Débat sur l'accord avec la Grèce au Sénat ( 15 juillet 2015)

 

 

Pierre Laurent

Pierre LAURENT, sénateur de Paris
Intervention au Sénat sur l’accord du 13 juillet avec la Grèce
15 juillet 2015


Nous abordons le vote crucial d’aujourd’hui, toujours sous le choc, et certains que le coup porté ce week-end à la démocratie marquera durablement les esprits et les relations entre pays européens.


Trois sentiments animent le groupe CRC :

- La volonté de défendre l’intérêt du peuple grec qui a eu le courage de se lever - le 25 janvier et lors du référendum - pour crier à la face de l’Europe sa souffrance et son exigence de voir lever le pilon qui l’écrase ! Vive le peuple grec digne et libre.
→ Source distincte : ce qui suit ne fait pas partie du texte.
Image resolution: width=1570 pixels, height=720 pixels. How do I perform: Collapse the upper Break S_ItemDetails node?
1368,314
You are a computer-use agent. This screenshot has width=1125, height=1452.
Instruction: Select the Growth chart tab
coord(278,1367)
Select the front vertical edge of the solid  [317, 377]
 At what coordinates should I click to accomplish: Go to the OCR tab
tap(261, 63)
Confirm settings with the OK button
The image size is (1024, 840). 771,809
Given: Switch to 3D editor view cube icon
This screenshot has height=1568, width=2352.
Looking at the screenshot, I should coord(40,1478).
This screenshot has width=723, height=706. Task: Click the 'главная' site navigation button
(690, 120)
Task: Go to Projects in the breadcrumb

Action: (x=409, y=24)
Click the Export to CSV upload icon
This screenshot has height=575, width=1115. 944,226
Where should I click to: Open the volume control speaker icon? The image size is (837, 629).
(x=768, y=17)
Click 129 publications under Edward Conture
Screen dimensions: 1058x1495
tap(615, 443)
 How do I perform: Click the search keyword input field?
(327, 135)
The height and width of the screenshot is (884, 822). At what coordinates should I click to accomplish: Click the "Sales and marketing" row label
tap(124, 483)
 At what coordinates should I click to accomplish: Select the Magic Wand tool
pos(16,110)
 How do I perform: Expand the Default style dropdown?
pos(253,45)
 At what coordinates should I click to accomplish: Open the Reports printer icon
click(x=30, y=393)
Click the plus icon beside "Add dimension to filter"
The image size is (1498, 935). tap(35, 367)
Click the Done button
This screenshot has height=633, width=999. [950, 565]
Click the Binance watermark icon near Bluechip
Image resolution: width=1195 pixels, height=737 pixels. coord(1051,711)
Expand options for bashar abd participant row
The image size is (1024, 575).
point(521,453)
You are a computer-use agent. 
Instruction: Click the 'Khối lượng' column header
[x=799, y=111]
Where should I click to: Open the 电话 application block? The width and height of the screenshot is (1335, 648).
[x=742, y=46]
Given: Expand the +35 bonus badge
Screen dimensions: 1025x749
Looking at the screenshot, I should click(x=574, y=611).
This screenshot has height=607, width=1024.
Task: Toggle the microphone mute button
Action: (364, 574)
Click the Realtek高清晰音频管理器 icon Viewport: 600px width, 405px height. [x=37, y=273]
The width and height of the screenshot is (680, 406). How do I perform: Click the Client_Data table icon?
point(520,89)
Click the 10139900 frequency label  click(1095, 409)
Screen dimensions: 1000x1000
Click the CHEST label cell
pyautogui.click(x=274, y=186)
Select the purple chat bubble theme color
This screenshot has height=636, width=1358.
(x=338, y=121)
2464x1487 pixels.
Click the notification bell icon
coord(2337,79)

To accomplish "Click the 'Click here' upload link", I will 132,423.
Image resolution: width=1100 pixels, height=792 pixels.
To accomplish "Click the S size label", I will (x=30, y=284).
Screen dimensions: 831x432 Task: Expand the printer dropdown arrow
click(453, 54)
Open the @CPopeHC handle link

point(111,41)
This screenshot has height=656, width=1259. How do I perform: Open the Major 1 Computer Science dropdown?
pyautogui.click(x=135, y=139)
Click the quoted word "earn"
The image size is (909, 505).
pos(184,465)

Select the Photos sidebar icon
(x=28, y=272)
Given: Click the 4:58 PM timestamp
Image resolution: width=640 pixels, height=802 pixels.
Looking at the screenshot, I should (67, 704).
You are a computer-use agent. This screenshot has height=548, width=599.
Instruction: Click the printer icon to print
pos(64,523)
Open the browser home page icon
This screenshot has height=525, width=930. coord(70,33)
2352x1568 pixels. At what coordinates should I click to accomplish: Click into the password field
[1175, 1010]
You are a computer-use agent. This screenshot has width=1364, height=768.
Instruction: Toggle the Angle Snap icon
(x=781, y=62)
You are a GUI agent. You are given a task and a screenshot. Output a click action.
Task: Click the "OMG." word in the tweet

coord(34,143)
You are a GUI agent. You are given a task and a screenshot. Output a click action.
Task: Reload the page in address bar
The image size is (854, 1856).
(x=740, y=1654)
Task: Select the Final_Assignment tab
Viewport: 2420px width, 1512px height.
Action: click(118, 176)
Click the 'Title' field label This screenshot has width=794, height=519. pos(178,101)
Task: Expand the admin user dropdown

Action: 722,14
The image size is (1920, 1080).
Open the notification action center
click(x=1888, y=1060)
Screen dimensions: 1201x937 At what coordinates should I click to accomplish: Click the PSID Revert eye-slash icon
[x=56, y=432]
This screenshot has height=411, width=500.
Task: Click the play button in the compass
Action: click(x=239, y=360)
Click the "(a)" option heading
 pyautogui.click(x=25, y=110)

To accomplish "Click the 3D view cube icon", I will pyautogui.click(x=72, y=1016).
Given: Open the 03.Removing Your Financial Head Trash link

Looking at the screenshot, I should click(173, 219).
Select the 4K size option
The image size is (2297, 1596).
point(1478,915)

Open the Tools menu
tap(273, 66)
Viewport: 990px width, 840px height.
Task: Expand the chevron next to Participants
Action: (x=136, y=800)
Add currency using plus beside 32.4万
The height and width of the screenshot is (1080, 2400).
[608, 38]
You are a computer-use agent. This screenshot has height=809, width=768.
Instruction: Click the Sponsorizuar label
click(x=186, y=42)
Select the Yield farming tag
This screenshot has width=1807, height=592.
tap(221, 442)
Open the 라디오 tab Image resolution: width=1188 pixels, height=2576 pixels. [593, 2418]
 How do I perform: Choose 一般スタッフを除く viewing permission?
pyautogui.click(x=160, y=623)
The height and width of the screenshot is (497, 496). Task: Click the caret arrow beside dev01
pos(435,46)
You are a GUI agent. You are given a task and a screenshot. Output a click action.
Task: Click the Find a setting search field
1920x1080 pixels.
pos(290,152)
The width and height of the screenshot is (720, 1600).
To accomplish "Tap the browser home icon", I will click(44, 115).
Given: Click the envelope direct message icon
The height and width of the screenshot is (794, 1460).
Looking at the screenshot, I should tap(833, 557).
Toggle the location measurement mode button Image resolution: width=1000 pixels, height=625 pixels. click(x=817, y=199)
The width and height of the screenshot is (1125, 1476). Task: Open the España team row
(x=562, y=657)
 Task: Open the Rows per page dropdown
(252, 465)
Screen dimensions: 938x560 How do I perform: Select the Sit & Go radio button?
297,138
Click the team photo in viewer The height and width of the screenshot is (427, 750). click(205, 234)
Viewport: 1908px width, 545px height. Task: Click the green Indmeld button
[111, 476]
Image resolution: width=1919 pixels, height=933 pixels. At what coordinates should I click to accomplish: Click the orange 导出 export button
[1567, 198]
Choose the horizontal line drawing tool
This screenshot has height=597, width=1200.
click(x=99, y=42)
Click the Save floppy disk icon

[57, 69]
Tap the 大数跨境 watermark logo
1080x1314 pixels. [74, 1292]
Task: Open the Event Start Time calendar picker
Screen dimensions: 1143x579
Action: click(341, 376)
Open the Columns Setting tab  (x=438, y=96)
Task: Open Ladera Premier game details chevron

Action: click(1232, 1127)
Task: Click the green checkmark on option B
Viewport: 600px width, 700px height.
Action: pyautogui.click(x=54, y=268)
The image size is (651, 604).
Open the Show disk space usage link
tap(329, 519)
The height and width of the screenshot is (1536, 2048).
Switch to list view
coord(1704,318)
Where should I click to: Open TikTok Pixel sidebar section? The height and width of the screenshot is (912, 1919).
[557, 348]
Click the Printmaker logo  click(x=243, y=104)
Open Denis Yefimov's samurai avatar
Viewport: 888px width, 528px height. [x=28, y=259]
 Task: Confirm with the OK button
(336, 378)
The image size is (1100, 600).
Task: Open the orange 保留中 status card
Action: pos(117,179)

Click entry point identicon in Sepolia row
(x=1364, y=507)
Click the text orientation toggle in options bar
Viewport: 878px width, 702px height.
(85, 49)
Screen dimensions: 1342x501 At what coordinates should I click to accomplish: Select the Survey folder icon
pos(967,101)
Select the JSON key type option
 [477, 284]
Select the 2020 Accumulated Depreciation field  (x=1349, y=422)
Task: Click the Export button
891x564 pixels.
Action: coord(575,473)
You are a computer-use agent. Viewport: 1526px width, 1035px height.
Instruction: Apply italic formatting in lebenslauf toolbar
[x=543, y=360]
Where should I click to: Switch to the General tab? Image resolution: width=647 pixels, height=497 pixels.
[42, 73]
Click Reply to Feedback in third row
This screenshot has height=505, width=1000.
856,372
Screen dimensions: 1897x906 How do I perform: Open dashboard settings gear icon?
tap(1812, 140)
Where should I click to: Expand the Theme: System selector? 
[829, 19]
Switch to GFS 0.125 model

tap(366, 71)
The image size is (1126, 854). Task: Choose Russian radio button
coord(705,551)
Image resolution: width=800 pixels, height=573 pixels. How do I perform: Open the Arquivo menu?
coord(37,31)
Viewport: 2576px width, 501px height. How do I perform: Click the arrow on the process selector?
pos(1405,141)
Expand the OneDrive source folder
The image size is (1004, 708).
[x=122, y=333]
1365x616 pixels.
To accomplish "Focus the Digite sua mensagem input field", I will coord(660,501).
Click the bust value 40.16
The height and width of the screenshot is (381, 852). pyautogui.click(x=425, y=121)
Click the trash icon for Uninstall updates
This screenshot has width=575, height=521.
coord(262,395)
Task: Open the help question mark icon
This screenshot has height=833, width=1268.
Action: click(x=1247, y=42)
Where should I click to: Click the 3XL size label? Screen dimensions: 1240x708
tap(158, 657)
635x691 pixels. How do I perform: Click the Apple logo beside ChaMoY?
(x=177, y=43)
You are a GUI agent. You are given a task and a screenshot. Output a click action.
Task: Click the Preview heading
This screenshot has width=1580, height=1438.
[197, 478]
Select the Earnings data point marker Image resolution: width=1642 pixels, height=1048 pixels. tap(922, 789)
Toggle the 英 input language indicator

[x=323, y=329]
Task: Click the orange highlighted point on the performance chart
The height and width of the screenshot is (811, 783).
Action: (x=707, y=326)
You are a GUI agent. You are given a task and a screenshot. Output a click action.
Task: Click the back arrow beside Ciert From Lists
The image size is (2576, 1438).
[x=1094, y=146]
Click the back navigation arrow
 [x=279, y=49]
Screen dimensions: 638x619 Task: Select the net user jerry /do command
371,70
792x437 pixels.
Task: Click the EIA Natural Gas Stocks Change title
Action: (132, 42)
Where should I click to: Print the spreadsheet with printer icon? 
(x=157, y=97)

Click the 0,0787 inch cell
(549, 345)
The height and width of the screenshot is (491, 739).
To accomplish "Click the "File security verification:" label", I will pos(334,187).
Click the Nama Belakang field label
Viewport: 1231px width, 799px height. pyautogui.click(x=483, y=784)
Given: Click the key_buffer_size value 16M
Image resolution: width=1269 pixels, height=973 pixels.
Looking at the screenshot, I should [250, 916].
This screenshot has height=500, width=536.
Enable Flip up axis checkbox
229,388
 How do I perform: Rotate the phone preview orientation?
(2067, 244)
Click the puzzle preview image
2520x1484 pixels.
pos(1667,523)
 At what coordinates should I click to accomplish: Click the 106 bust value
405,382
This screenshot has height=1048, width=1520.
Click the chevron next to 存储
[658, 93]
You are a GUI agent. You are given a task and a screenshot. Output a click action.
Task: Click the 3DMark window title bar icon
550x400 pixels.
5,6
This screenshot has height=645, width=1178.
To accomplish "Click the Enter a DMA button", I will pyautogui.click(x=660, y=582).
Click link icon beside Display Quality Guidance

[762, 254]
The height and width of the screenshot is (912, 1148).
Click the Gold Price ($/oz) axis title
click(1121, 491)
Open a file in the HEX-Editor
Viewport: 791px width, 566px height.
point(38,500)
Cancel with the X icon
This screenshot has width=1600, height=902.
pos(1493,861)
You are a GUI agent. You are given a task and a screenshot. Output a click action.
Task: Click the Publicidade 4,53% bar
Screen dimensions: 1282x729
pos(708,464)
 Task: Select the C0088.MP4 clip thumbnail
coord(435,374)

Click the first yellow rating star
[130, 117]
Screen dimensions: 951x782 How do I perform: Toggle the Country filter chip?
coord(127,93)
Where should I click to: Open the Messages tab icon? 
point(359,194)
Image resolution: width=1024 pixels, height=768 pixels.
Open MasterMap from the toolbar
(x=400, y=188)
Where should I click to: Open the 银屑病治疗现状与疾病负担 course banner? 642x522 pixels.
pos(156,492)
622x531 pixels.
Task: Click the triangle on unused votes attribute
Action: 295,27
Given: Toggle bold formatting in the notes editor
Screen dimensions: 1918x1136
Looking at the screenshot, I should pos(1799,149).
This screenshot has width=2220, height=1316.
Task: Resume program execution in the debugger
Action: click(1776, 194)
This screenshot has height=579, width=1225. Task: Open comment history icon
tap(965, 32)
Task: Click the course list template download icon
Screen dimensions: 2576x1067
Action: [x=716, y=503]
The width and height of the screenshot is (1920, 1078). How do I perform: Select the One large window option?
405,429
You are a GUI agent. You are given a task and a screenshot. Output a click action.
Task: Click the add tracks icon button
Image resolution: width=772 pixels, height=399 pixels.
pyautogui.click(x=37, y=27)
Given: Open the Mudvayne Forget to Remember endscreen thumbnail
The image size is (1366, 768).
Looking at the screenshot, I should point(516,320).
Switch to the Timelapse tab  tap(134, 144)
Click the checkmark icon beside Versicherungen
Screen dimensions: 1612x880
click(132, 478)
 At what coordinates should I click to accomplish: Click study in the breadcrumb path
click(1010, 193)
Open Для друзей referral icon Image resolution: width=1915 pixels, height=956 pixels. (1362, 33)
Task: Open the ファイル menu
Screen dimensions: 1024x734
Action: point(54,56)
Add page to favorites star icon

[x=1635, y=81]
Et vive Alexis Tsipras dont le courage et la responsabilité politique sont exemplaires.

- Le second sentiment, c’est la colère contre la violence de dirigeants de l’UE - au premier rang desquels Angela Merkel et Wolfgang Schauble. Ils viennent de montrer quels intérêts ils défendent. Qu’un peuple se lève contre l’ordre libéral et l’oligarchie financière, et ils s’affairent à le soumettre et le punir. Depuis le premier jour, ils n’ont jamais recherché un accord viable avec la Grèce et ont organisé son asphyxie financière. Ils voulaient la tête d’Alexis Tsipras. Le référendum a douché leur tentative de coup de force. Ils se sont alors acharné jusqu’à la dernière minute à provoquer un « grexit » de fait.
Alexis Tsipras, porteur du mandat de son peuple de rester dans la zone euro et de faire respecter la souveraineté de la Grèce, dans l’UE, s’y est refusé avec juste raison. Dès lors, leur choix a été l’humiliation et le chantage pour imposer le couteau sous la gorge, un nouveau plan drastique à la Grèce.Ces dirigeants et leur méthode sont la honte de l’Europe ! Ils ne servent que les pouvoirs financiers, quitte à s’appuyer sur l’extrême droite. Des millions d’Européens ne l’oublieront pas.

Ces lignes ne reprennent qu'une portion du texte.